Since then, ONT has released several other models of their device: the GridION, which has the power of five MinIONs working together, and the PromethION, with the power of 40 MinIONs. This year, scientists set the world record for the fastest DNA sequencing using the PromethION, reading through the human genome in just five hours.
That was not the only incredible scientific feat that nanopore sequencing enabled this year. When UCSC Assistant Professor of Biomolecular Engineering Karen Miga and the Telomere-to-Telomere (T2T) consortium of international scientists completed the first-ever gapless sequence of a human genome, it was nanopore sequencing technology that allowed the team to do long reads, decoding the millions of repeated bases in the the human genome, which is impossible with other sequencing techniques.
And nanopore technology is revolutionary in that it allows sequencing to happen anywhere in the world: in the frosty Arctic tundra and in remote areas of the developing world, empowering local health officials to sequence without requiring the shipment and handling requirements of sending samples by express mail.
The future of nanopore sequencing
Looking forward, Akeson hopes to see nanopore technology become more accurate at sequencing RNA and more efficient, hopefully requiring fewer molecules to do sequencing. To him, the potential of sequencing is limitless.
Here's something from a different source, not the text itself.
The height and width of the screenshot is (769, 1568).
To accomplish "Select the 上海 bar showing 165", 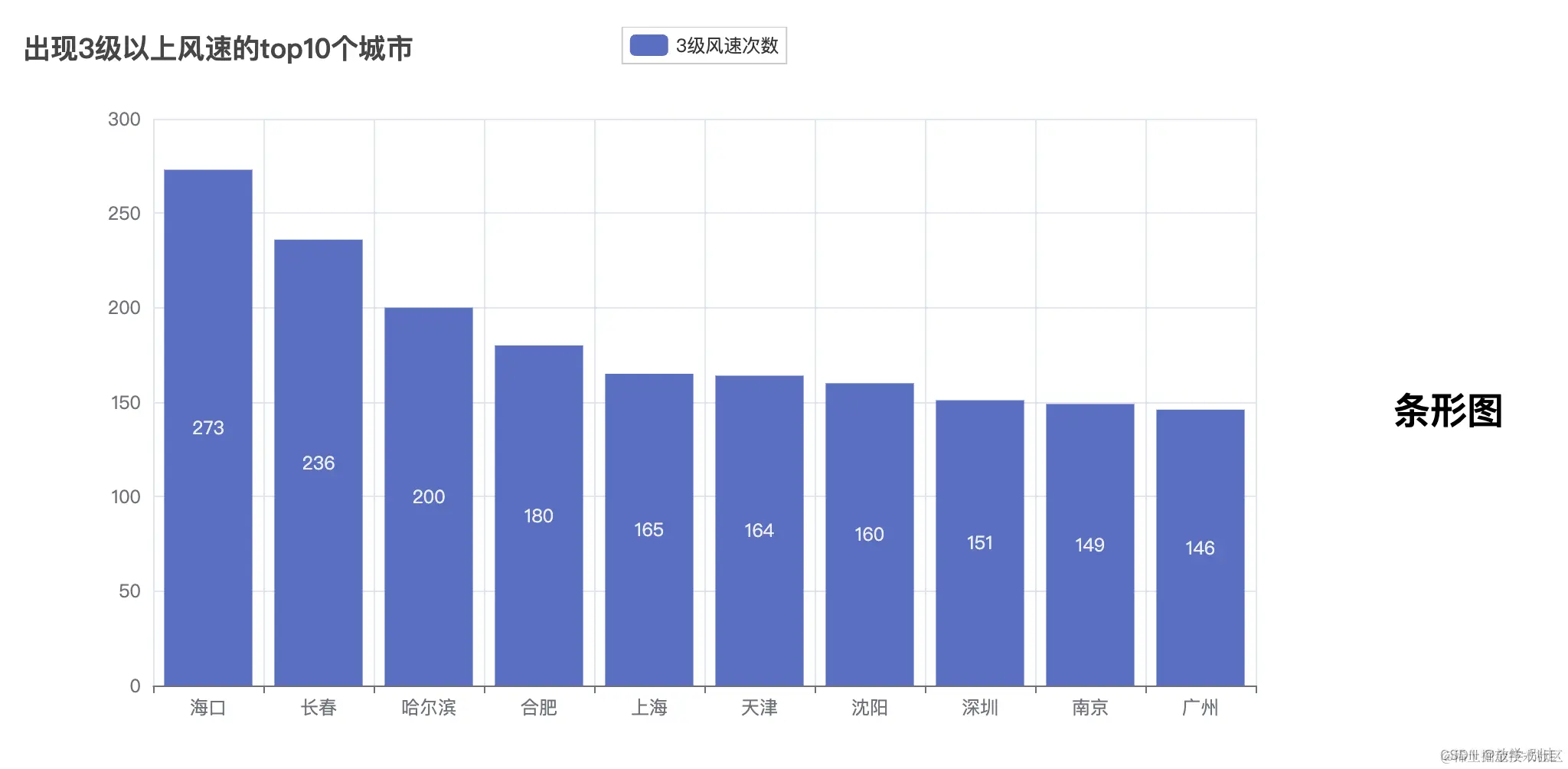I will 648,528.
“The notion that sentient beings would never stop improving DNA sequencing technology is absurd,” Akeson said. “It's always going to get better because it's a miraculous way of storing information.”
Researchers such as Northeastern Assistant Professor of Bioengineering and Physics Miten Jain, who received his Ph.D. in bioinformatics at UCSC with the nanopore group, hope to continue to leverage nanopore sequencing in a clinical diagnostic setting. For critically ill individuals, quick sequencing can be crucial for determining if the cause of life-threatening conditions are genetic.
Another goal is to make it possible for any person, not just genomic experts, to do DNA sequencing with nanopore technology. The researchers imagine a future where a household has a small automated sequencer they can use to figure out what was the cause of a cold, or what within your food gave you a stomachache.
Deamer’s ongoing research uses nanopore sequencing to study how life began on Earth four billion years ago. He has been traveling to volcanoes at locations all around the world – California, Hawaii, Yellowstone, Iceland, Russia, New Zealand – to study how wet/dry cycles around the hot springs might have created the conditions in which nucleic acids originally came to exist.
And the use of nanopore sequencing is not limited to just studying life on Earth. Already, a MinION has been brought to the International Space Station to sequence organisms such as bacteria and viruses that may threaten astronaut’s health.
Vercoutere and Deamer, having stayed close friends and colleagues over the years, are working on a project to send an instrument based on nanopore technology to Mars on a future NASA mission. The device would drill down into the ice on Mars's surface, melt that ice, and look for nucleic acids as evidence of life on the red planet.
Meanwhile, back in Santa Cruz, researchers across campus continue to use the technology to push the frontiers of genomics, molecular biology, and more.
“Santa Cruz is really one of the centers internationally for implementing nanopore sequencing on the Oxford devices,” Akeson said. “The invention and pioneering academic work was at our campus, our Genomics Institute and the RNA Center really knows how to use the technology – Santa Cruz is world class in both of those fields. The spark started at our campus.”